Città conquistatrice

A cura di Fabrizio Bottini

Sicurezza, qualità e metri cubi

A Milano c’è in corso la per molti versi terrificante Settimana della Moda. Terrificante più che altro per via dell’invasione aliena suburbana, che moltiplica in quantità e qualità quella pendolare a cui la città ha fatto un po’ il callo, e per cui non ha però anticorpi a sufficienza. Del resto sarebbe impossibile per chiunque reggere l’assalto all’arma bianca di schiamazzanti «professionisti dell’immagine» col loro codazzo di limousine stile Brianza californiana, furgoncini stile Valli Bergamasche vintage, bellezze multisex dall’aura più ingombrante di un autobus, e che richiedono spazio di manovra proporzionato. Forse è stata la voglia di raccontare qualcosa di meno intruppato nel solito linguaggio da articolo redazionale pubblicitario travestito da cronaca, ad aver spinto un giornalista nella vecchia zona industriale aeronautica di Taliedo, assistendo a una scena davvero parecchio controcorrente: quelli della moda che invece di saltare sull’ennesima limousine, mezza incastrata in qualche vicolo del centro storico, salgono sul tram in estrema periferia, verso la Tangenziale Est.

Visi piacevolmente stupiti, quelli dei non moltissimi viaggiatori abituali della tarda sera, allo spettacolo dei tacchi alti, vestiti super firmati, eloquio cosmopolita un po’ leggerino ma simpatico, che gettava un po’ di luce e allegria nell'atmosfera a dir poco mesta di quell’infinito rettifilo di rotaie tra i capannoni. Quel tram pieno di gente che aveva scelto di salirci, pur non essendo affatto obbligata, iniziava a dare l’idea di cosa potrebbe essere e non è (ancora), la mitica periferia, se solo si smettesse di pensare alla «riqualificazione» con lo sguardo fisso a muri, cordoli, aiuole, panchine, insomma a pensare tutti come ci hanno insegnato gli architetti. Pareva già «riqualificato» da solo il posto, semplicemente facendo salire sul tram qualche allegro elegantone.

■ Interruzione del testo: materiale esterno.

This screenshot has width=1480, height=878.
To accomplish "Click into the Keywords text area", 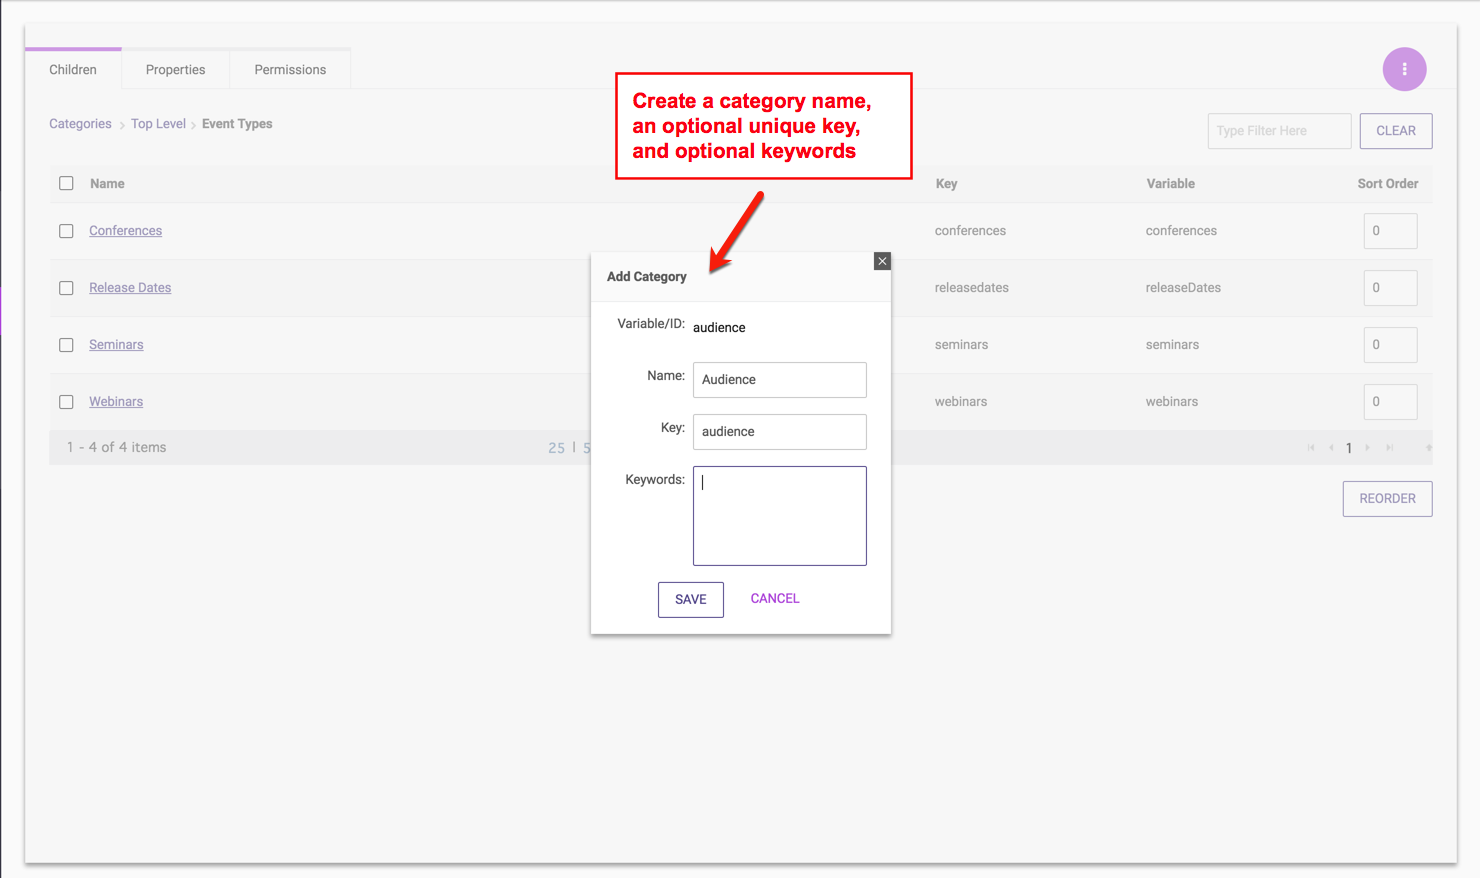I will [779, 516].
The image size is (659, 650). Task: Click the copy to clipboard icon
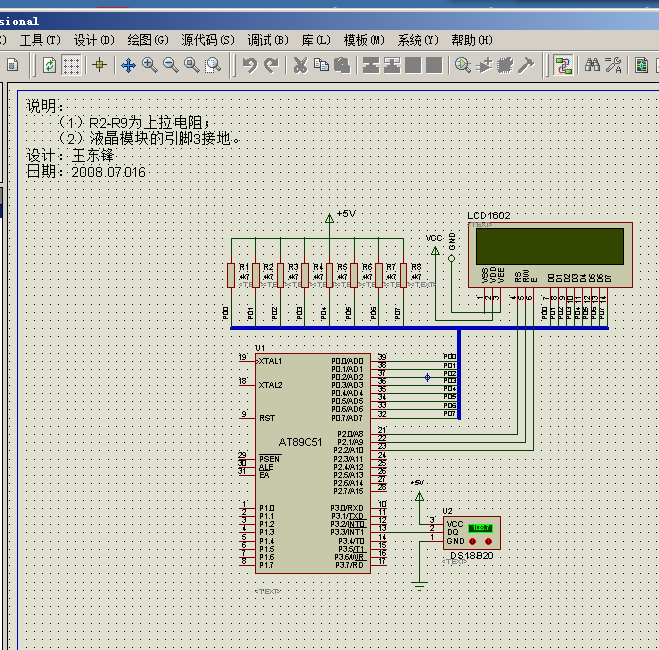[321, 65]
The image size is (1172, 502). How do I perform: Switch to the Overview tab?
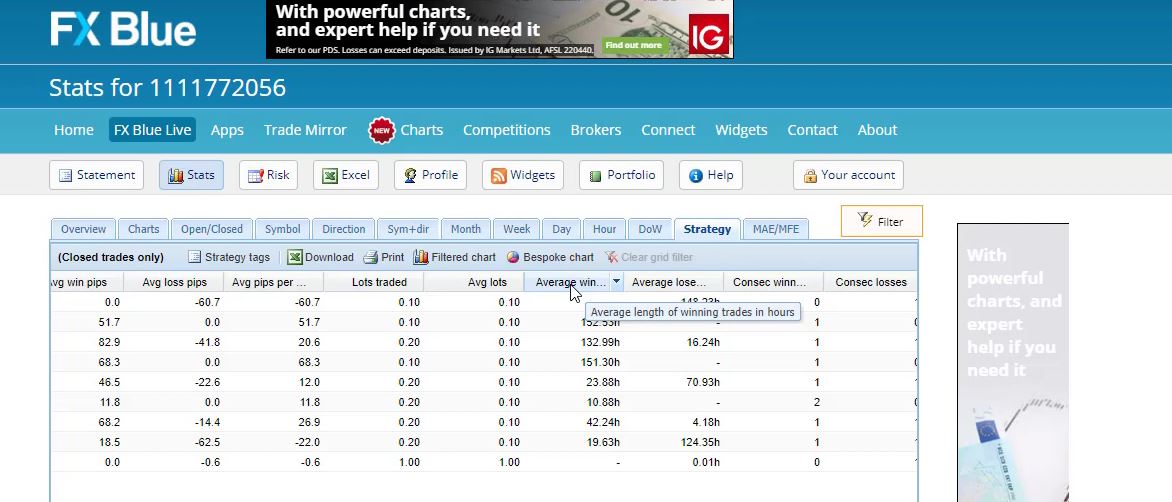[x=83, y=229]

Certo, prima di salire sul mezzo di vuole qualche motivo per andare e venire da un posto, cioè le cose che succedono in quel posto, e anche i contenitori dentro cui le cose avvengono. In altri termini la riqualificazione degli architetti ha senso, parecchio soprattutto se piove o fa freddo, ma funziona secondo un criterio esattamente opposto a quello che comunemente ci viene venduto: non sono quegli spazi, quegli edifici, quei pieni e vuoti, quegli alternarsi di ambienti, a determinare la società e le sue dinamiche, ma ad esse si adeguano, più o meno efficacemente. Ergo, se vogliamo «riqualificare le Periferie» iniziamo a portarci qualcosa di qualificato, a partire dalla gente, dalle aspirazioni, dai comportamenti. Il resto, tutto il costosissimo resto, gli si attaccherà addosso, prima il tram pieno, poi la gente che sale e scende e chiacchiera, poi si accende una luce, ed è subito città. Così funzionano le cose nel mondo, fuori dalle riviste di architettura.